The government needs, as agricultural economists say, to have a stock of at least 1.3 million tonnes of rice to prevent millers and wholesalers from manipulating prices. When the country has produced about 20 million tonnes of boro and about 14 million tonnes of aman, rice price increases are not because of a shortage of rice, but because of the market manipulation by profit-mongering millers and traders. Such a manipulation has caused a price increase of about 41 per cent for the coarse variety of rice and about 17 per cent of the fine variety in a year. The Bangladesh Institute of Development Studies says that the top 50 rice millers with 20 per cent of the national milling capacity can influence the supply and prices of rice. A kilogram of coarse rice now sells for up to Tk 50 which sold for Tk 38 in 2019 while a kilogram of fine rice now sells for Tk 65 which sold for Tk 52 in 2019, Trading Corporation of Bangladesh records show. The increase has been a double burden for people, especially for the poor and low- and fixed-income people, whose purchasing capacity has already waned substantially because of the COVID-19 fallout.

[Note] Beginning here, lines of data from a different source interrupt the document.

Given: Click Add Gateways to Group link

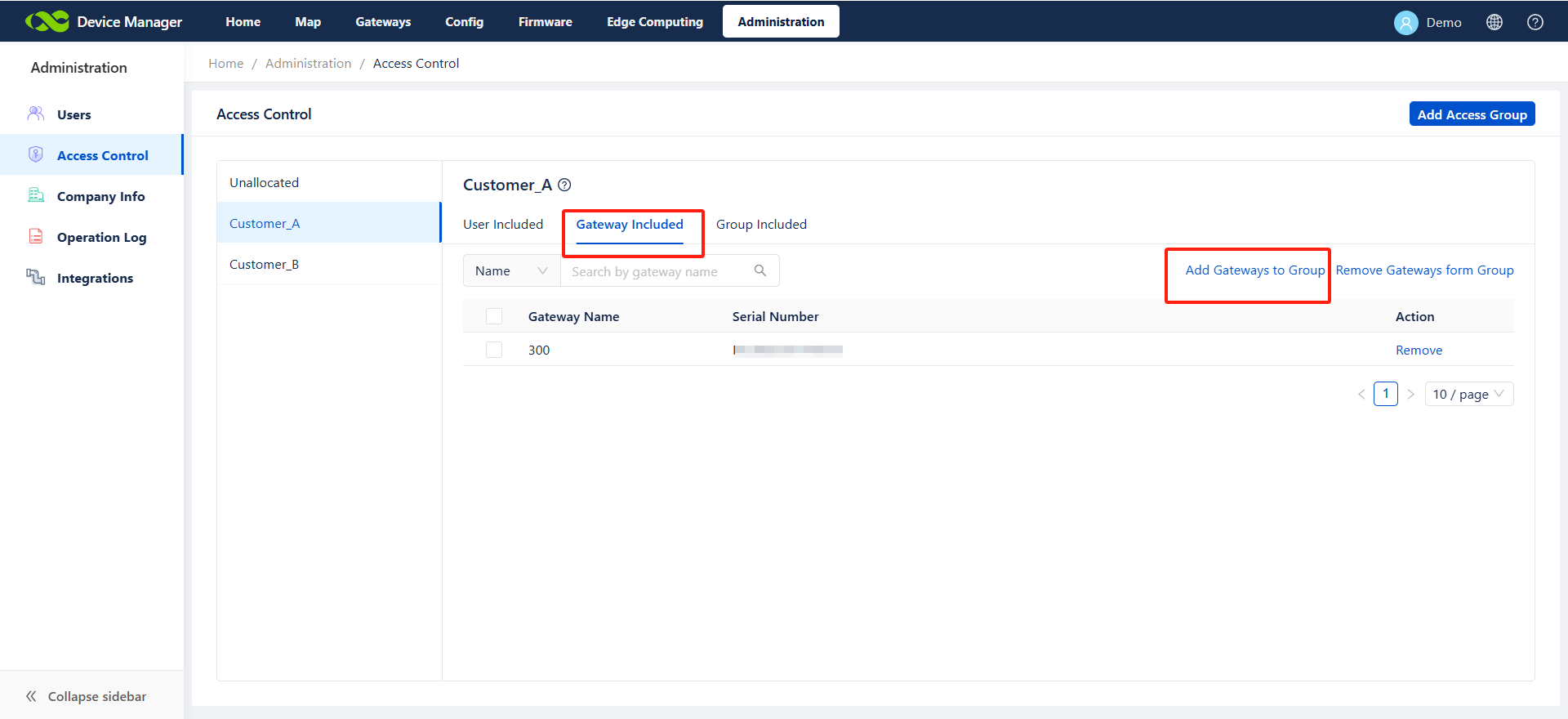Looking at the screenshot, I should 1254,270.
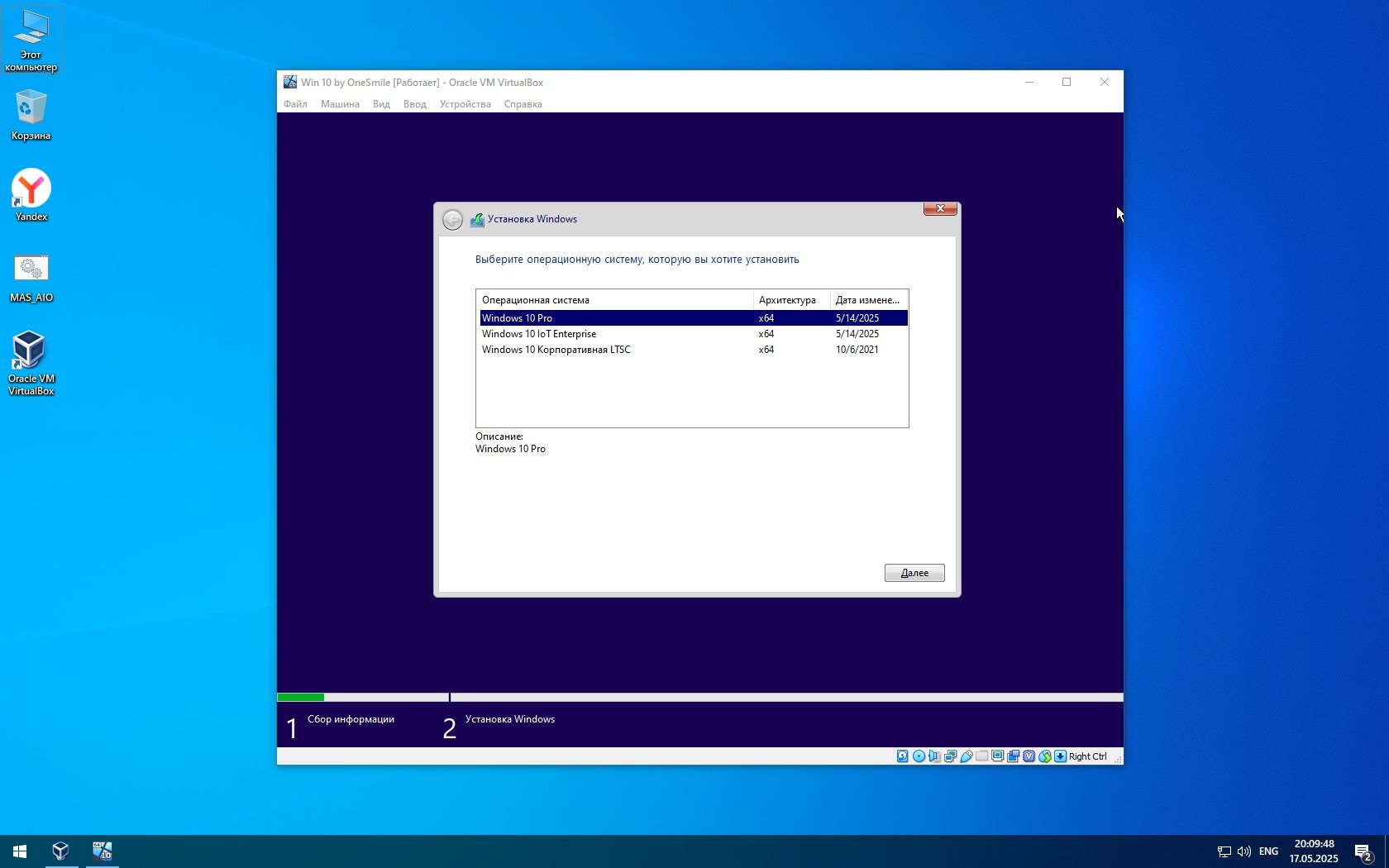This screenshot has height=868, width=1389.
Task: Click the CPU virtualization indicator icon
Action: pos(1029,756)
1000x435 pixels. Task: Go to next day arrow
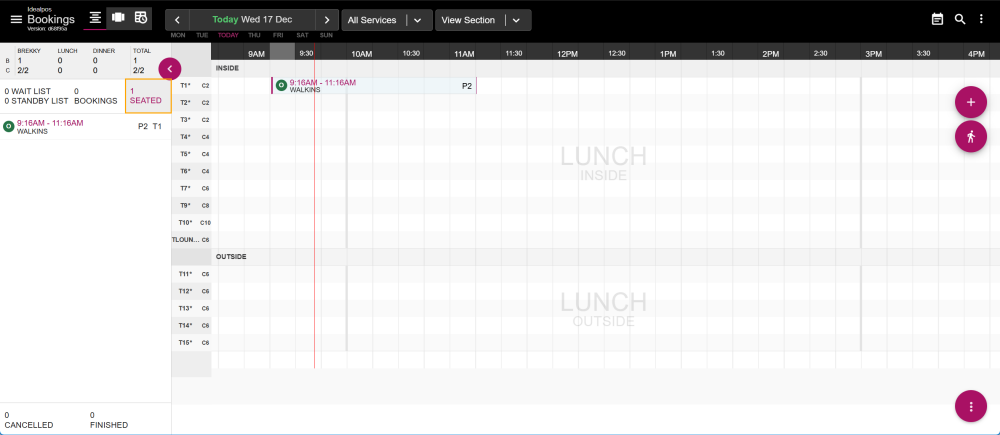[x=327, y=20]
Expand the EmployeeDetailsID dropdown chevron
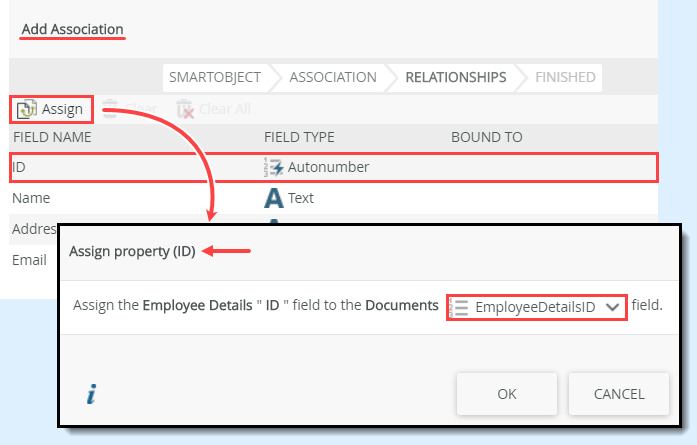 point(612,307)
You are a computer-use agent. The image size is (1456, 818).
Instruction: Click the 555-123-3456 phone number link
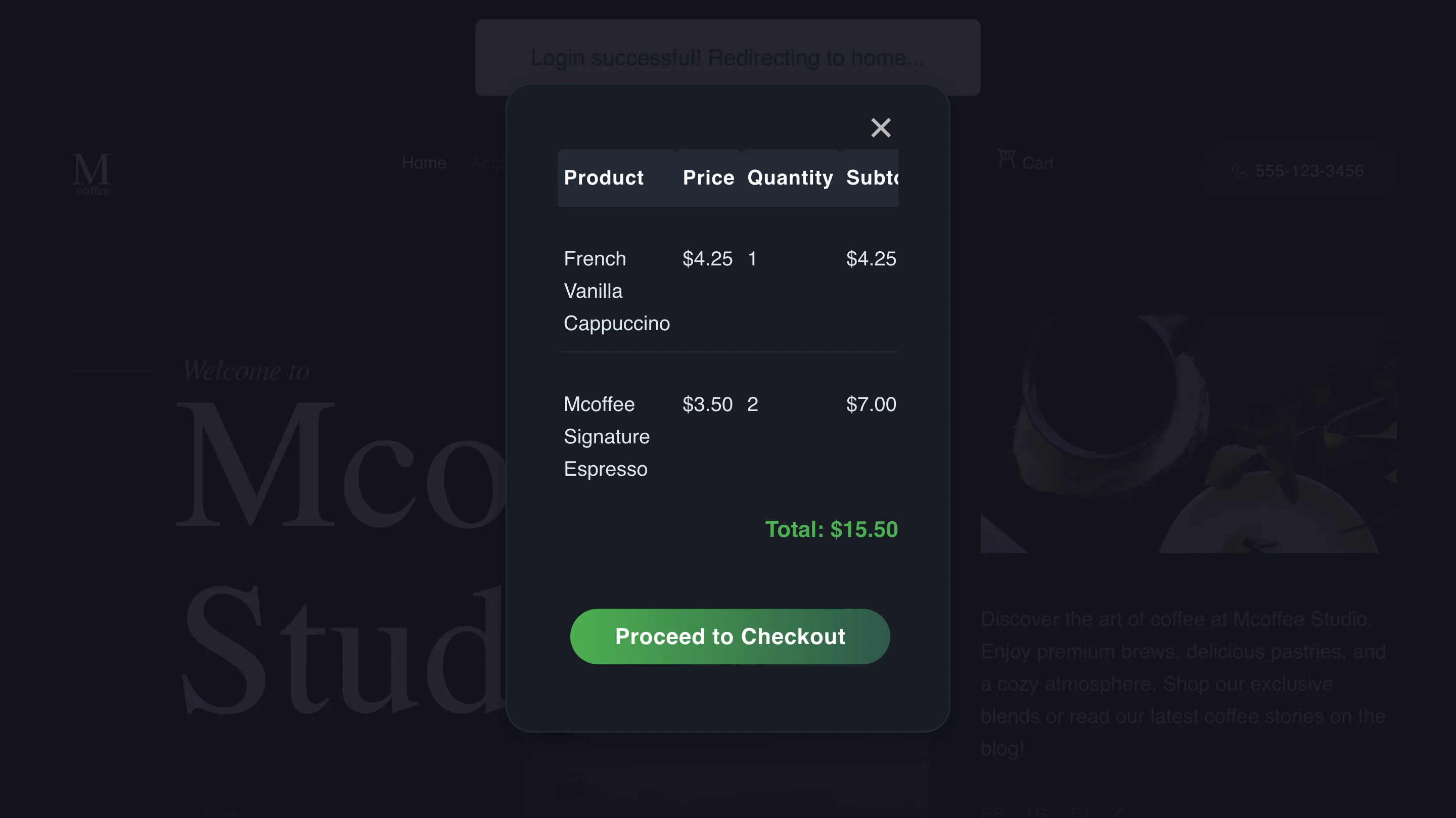pos(1309,171)
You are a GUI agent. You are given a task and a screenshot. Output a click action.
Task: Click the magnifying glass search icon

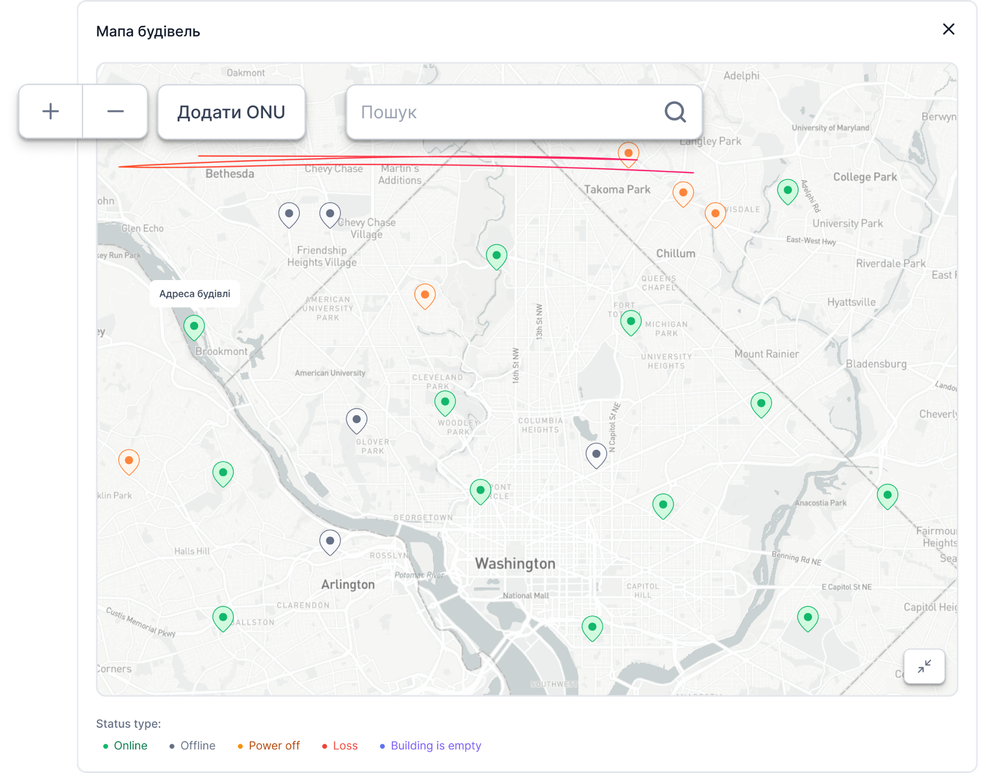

The government must, therefore, raise its stock, bring errant millers to book and attend to the issues of market manipulation by any syndicate. The establishment of an agricultural price commission to set seasonal prices of agriculture produces to ensure fair price for growers and consumers also appears urgent. The government must also be cautious about rice import so as not to deprive local growers of fair prices.